Gambar Istimewa : hypeabis.id
Undang-undang ini bertujuan memperteguh jati diri bangsa, menjaga keberagaman budaya, serta memperkokoh persatuan dan kesatuan nasional. Fadli juga menyebutkan keberadaan UU Nomor 11 Tahun 2010 tentang Cagar Budaya, yang menjadi dasar dalam memastikan perlindungan dan pelestarian cagar budaya secara berkelanjutan.
“Melalui aturan tersebut, pemerintah berkomitmen untuk memastikan pelestarian, perlindungan, pengembangan, dan pemanfaatan cagar budaya secara berkelanjutan. Cagar budaya ini memiliki nilai penting bagi identitas nasional, pendidikan, dan kebudayaan,” jelas Fadli Zon.
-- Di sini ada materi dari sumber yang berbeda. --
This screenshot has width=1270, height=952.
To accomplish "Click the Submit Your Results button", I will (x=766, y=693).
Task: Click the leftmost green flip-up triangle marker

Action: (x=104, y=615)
Warisan Budaya yang Diajukan
Ketiga warisan budaya yang diajukan mencerminkan keberagaman budaya Indonesia dan nilai-nilai luhur yang terkandung di dalamnya:
- Reog Ponorogo
Seni tradisional khas Ponorogo ini dikenal karena pertunjukannya yang megah, melibatkan topeng besar, tarian, dan musik gamelan. Reog Ponorogo tidak hanya merupakan hiburan, tetapi juga simbol keberanian, perjuangan, dan keindahan budaya Jawa Timur. - Kolintang
Alat musik tradisional dari Sulawesi Utara ini terbuat dari kayu lokal yang menghasilkan nada harmonis. Kolintang menjadi simbol kreativitas masyarakat Sulawesi dan sering dimainkan dalam acara adat maupun pertunjukan seni internasional. - Kebaya
Pakaian tradisional wanita Indonesia ini merupakan simbol keanggunan dan identitas budaya yang diwariskan secara turun-temurun. Kebaya digunakan di berbagai acara formal maupun tradisional, menunjukkan keberagaman corak dan desain dari berbagai daerah di Nusantara.
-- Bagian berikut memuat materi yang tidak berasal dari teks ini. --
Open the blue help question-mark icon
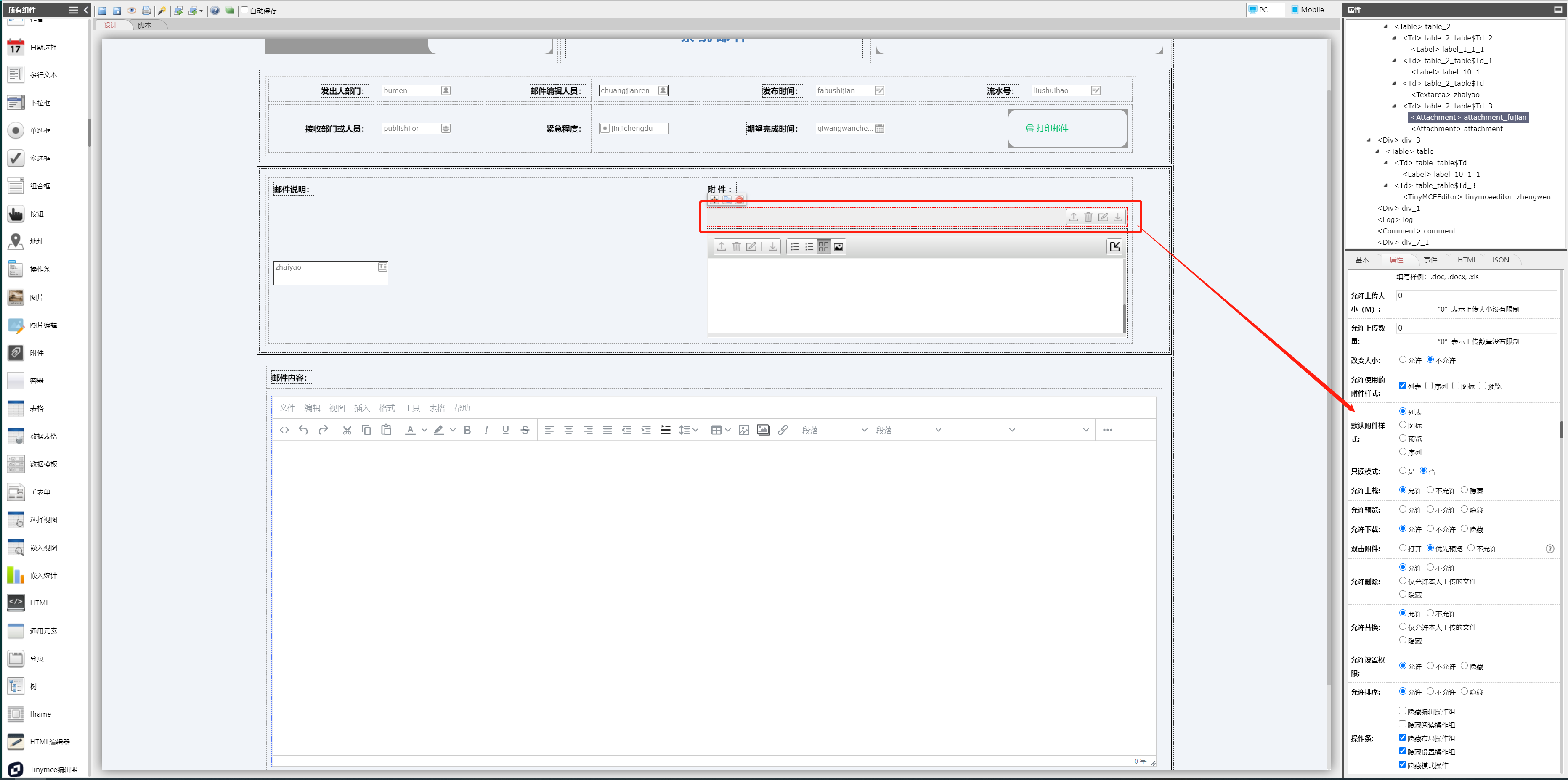The image size is (1568, 780). coord(215,11)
Keterlibatan Masyarakat sebagai Kunci Pelestarian
Fadli Zon menegaskan bahwa upaya pelestarian budaya tidak bisa hanya dilakukan oleh pemerintah. Dibutuhkan partisipasi aktif dari berbagai pihak, termasuk masyarakat, akademisi, pelaku seni, dan generasi muda.
“Keberhasilan kita menjaga warisan budaya akan sangat bergantung pada keterlibatan semua elemen masyarakat,” tambahnya. Dengan keterlibatan ini, warisan budaya tidak hanya dilestarikan, tetapi juga dapat dikembangkan dan dimanfaatkan untuk menciptakan masyarakat yang berkepribadian dalam kebudayaan.
Manfaat Pengakuan UNESCO
Pengakuan dari UNESCO sebagai warisan budaya tak benda dunia memiliki dampak besar bagi Indonesia. Selain meningkatkan kebanggaan nasional, pengakuan ini dapat mendorong pariwisata budaya yang berkelanjutan, membuka peluang kerja sama internasional, dan memperkuat posisi Indonesia di kancah global.
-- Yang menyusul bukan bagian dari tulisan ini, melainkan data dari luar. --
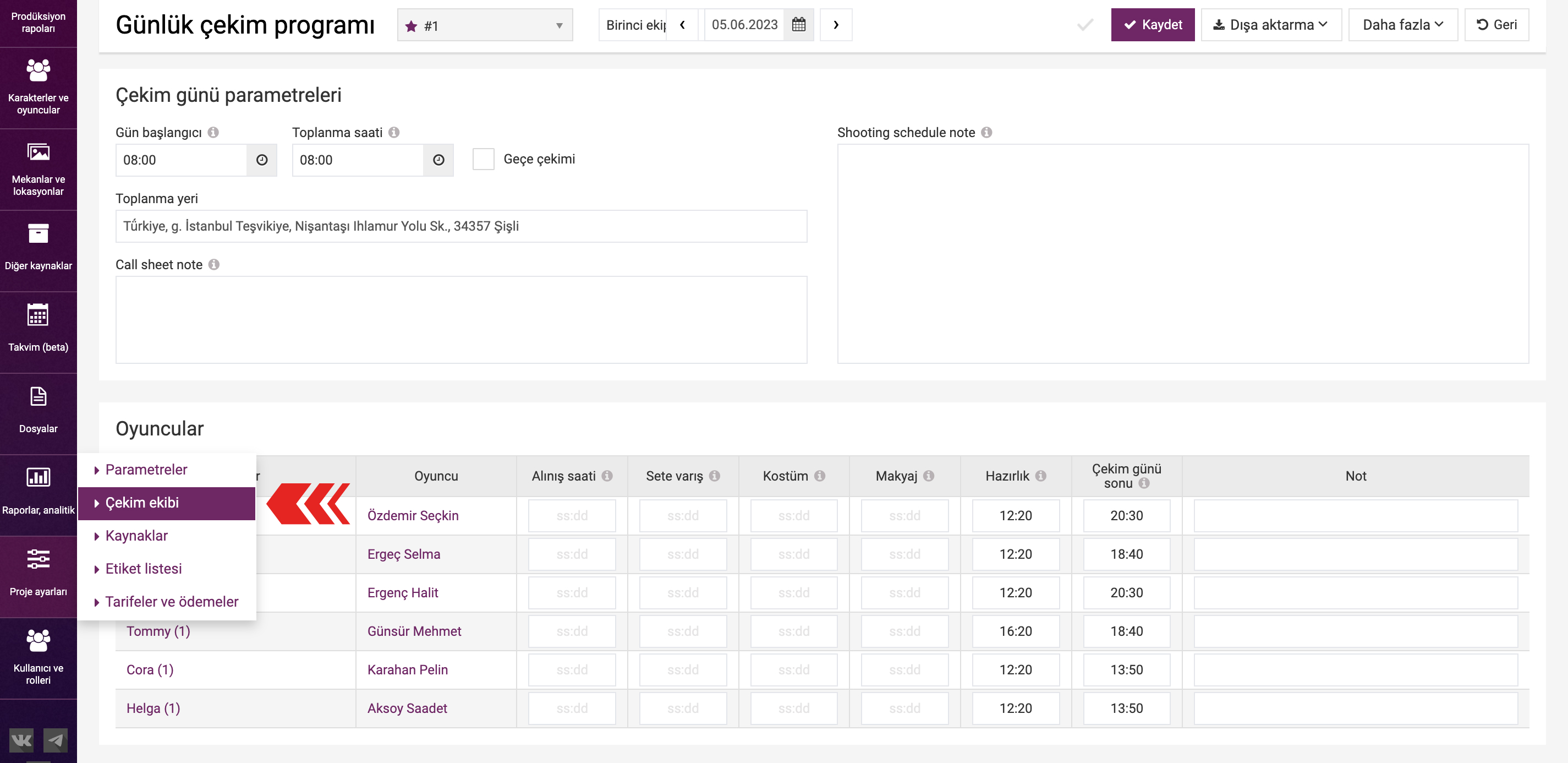Expand Dışa aktarma dropdown
The image size is (1568, 763).
click(1271, 25)
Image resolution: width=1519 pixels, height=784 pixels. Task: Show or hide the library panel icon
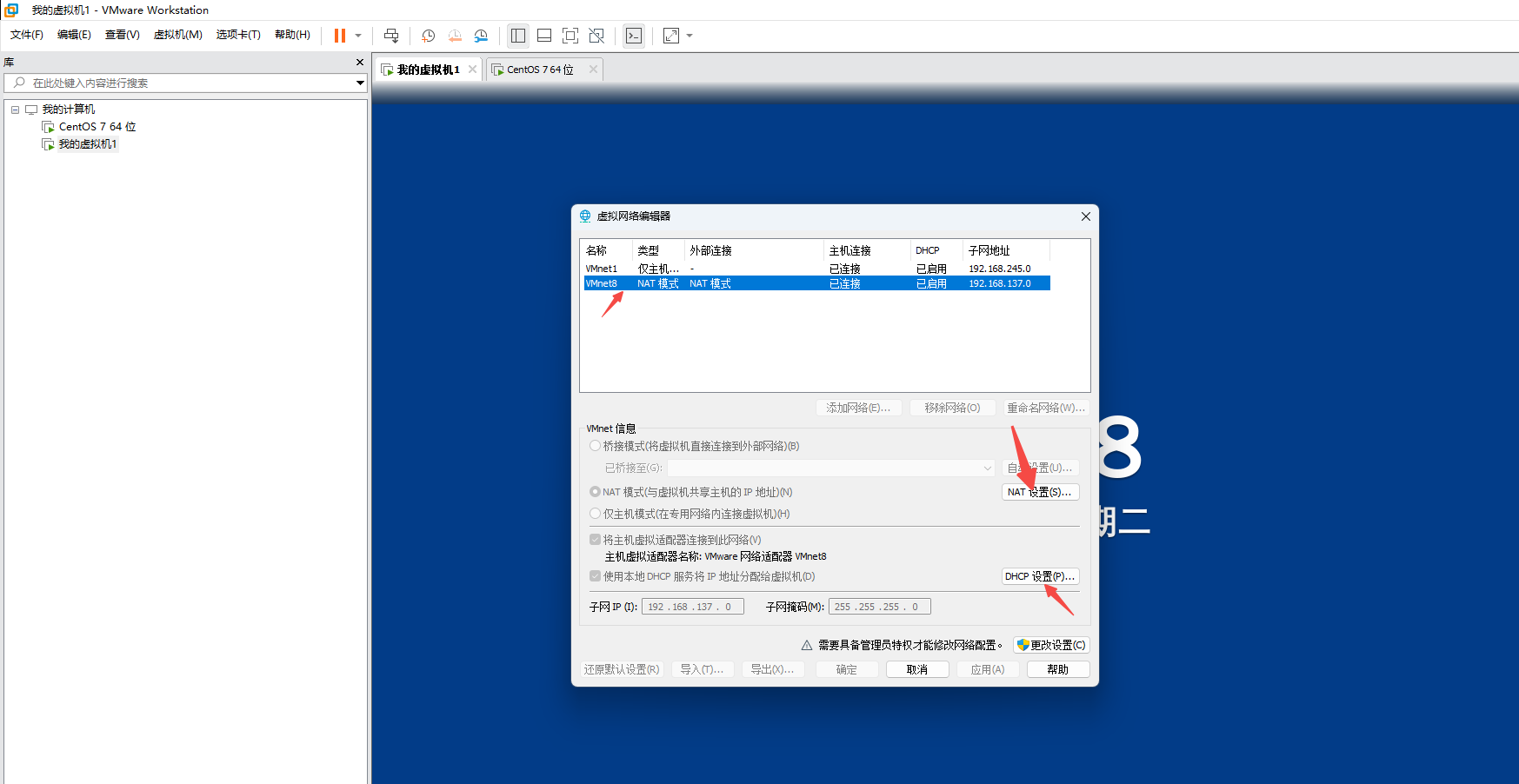pyautogui.click(x=518, y=36)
Dengan pengajuan ini, Indonesia berharap dapat lebih memperkenalkan kekayaan budaya Nusantara ke dunia. “Budaya adalah identitas kita. Melalui pelestarian dan pengembangan budaya, kita dapat menunjukkan kepada dunia betapa kaya dan beragamnya Indonesia,” pungkas Fadli Zon.
Pengajuan Reog Ponorogo, Kolintang, dan Kebaya ke UNESCO merupakan langkah penting dalam menjaga eksistensi budaya Indonesia di tengah arus globalisasi. Didukung oleh regulasi yang kuat dan keterlibatan seluruh elemen masyarakat, Indonesia siap memperjuangkan warisan budayanya untuk diakui di panggung dunia. Langkah ini menjadi bukti nyata komitmen Indonesia dalam melestarikan dan memajukan budaya sebagai identitas bangsa.